━━ DATASET

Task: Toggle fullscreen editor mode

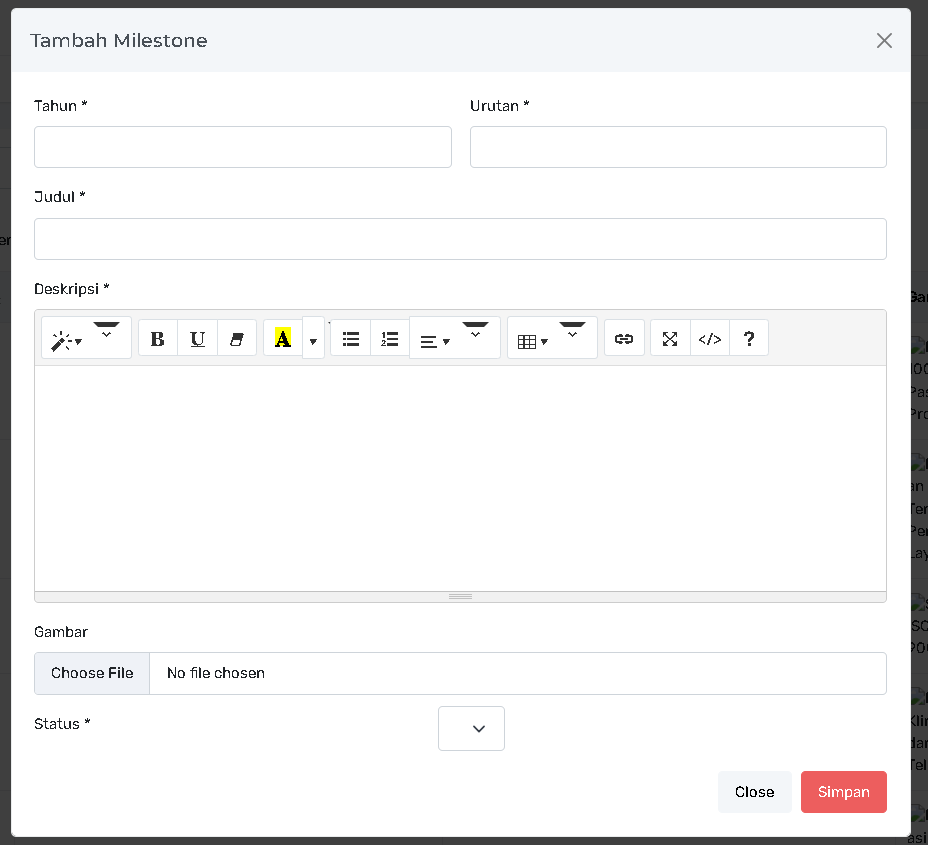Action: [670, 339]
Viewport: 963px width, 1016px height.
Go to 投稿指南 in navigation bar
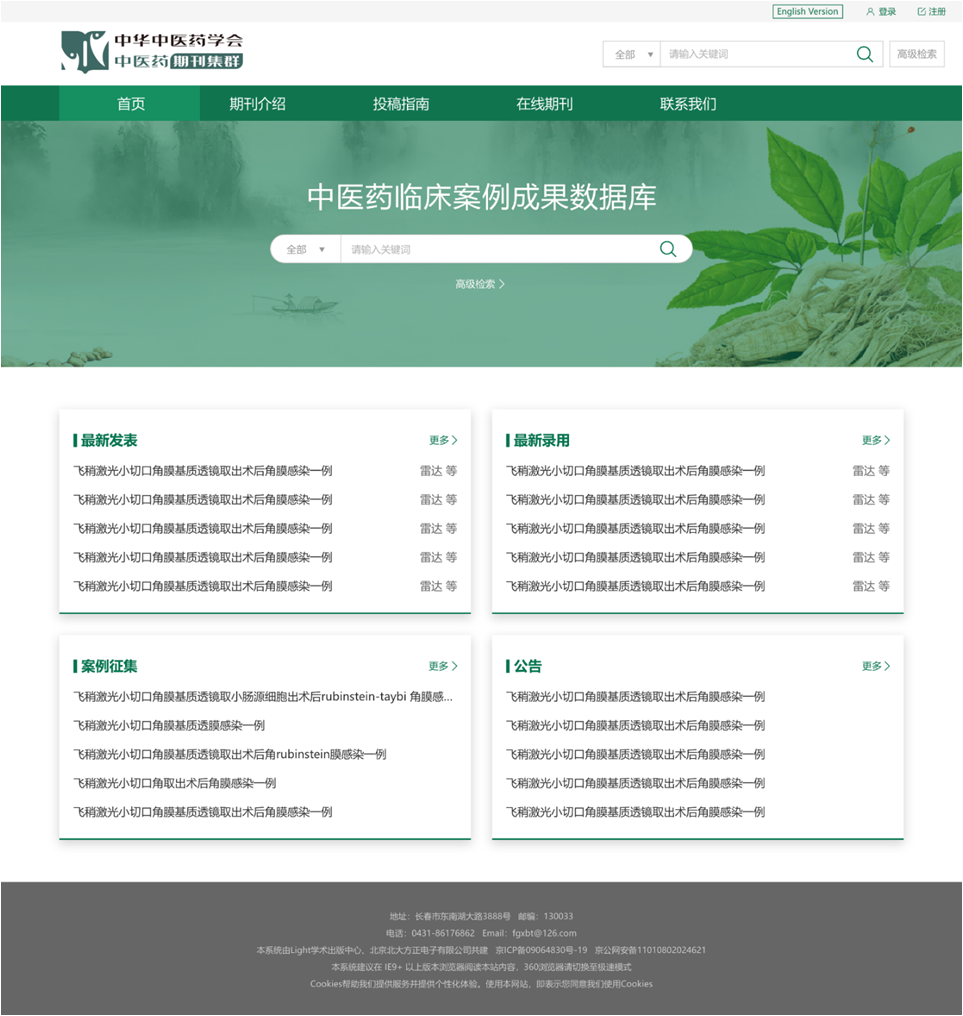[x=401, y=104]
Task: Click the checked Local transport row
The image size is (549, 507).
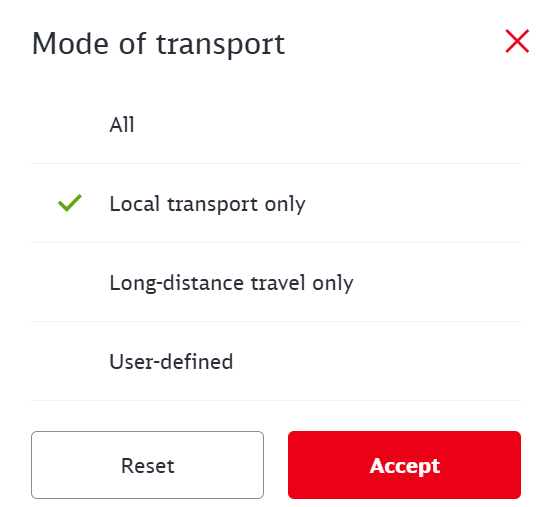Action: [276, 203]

━━━━

WORK INSTRUCTIONS:
Your answer should contain all the material above, written out exactly, and none of the pictures.

EXERCISE RESPONSE:
Task: Toggle fullscreen editor mode

Action: [670, 339]
Viewport: 963px width, 1016px height.
Go to 投稿指南 in navigation bar
[x=401, y=104]
Task: Click the checked Local transport row
The image size is (549, 507).
Action: [276, 203]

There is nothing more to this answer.